■ PROVIDED DATA
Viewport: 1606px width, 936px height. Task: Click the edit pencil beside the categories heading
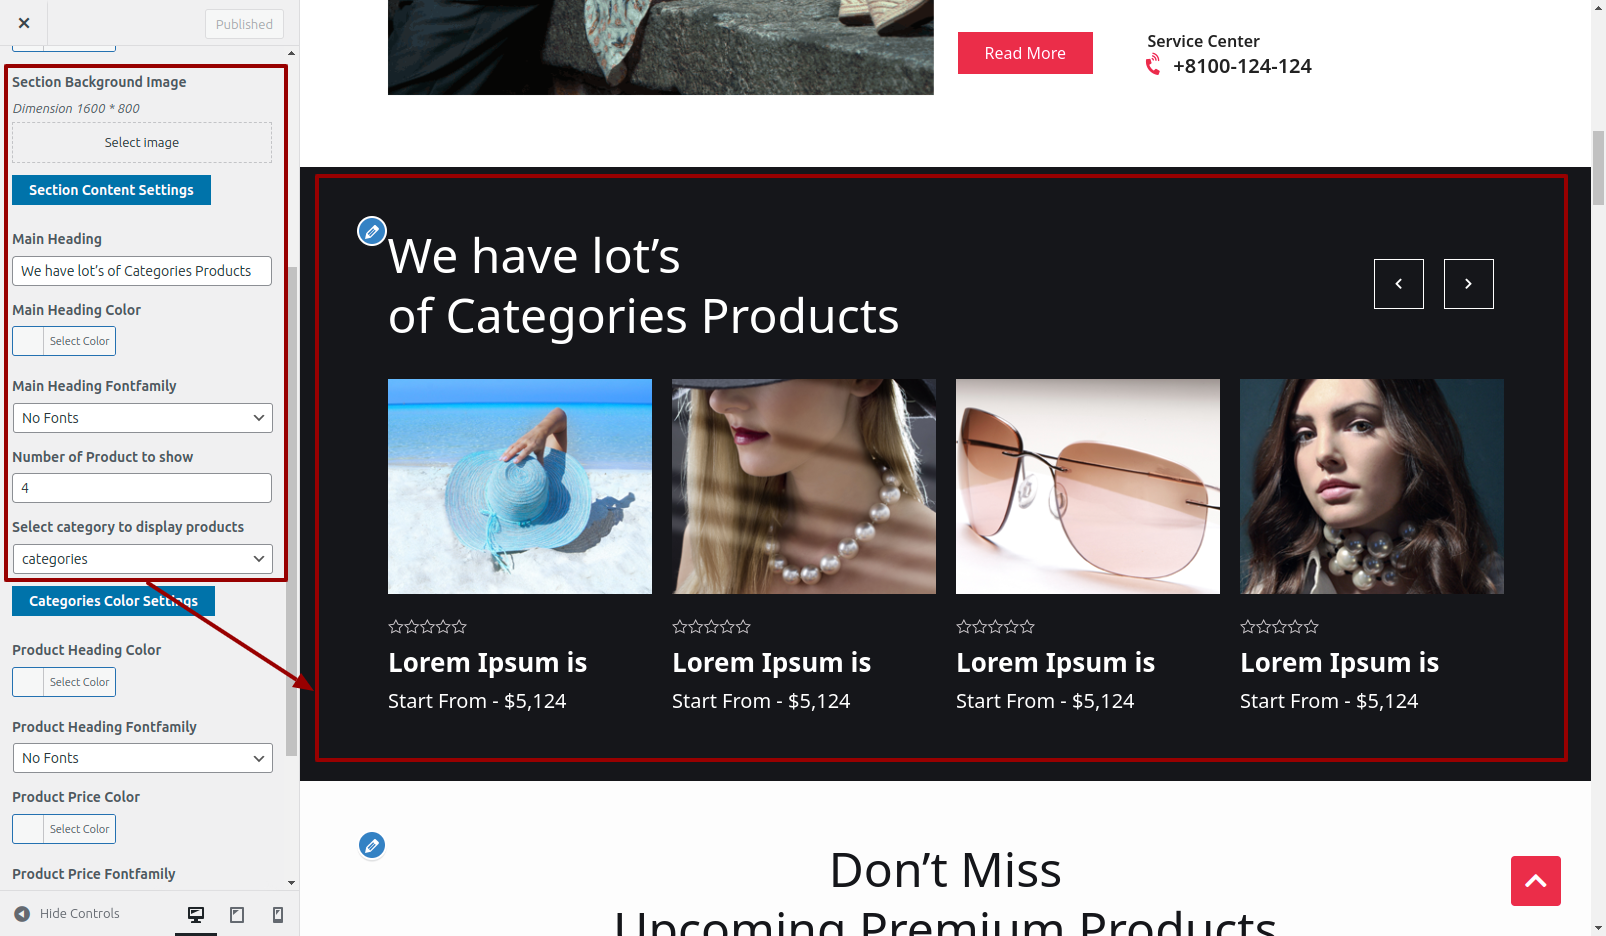pos(372,231)
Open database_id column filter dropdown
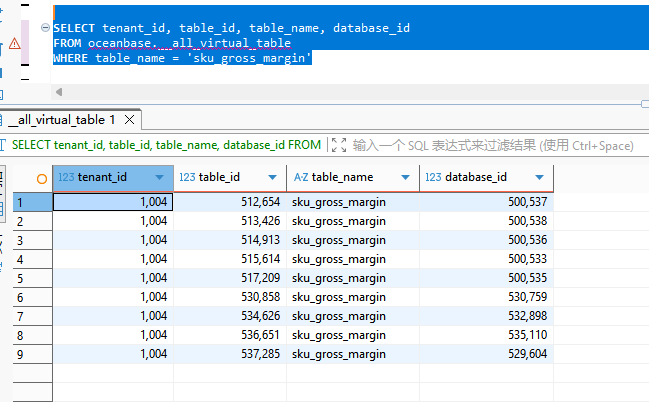The image size is (649, 402). 539,177
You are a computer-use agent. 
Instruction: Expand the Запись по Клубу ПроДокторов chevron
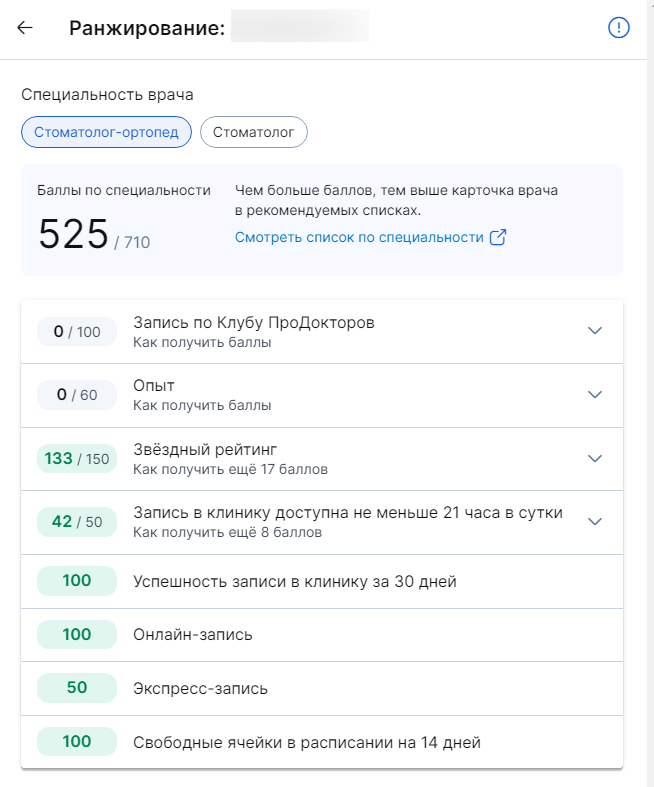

■ AIM OF THE TASK
I'd like the entries above repeated exactly, but without any of their pictures.

■ RESPONSE
Viewport: 1606px width, 936px height. Task: Click the edit pencil beside the categories heading
pos(372,231)
Open database_id column filter dropdown
The image size is (649, 402). 539,177
You are a computer-use agent. 
Instruction: Expand the Запись по Клубу ПроДокторов chevron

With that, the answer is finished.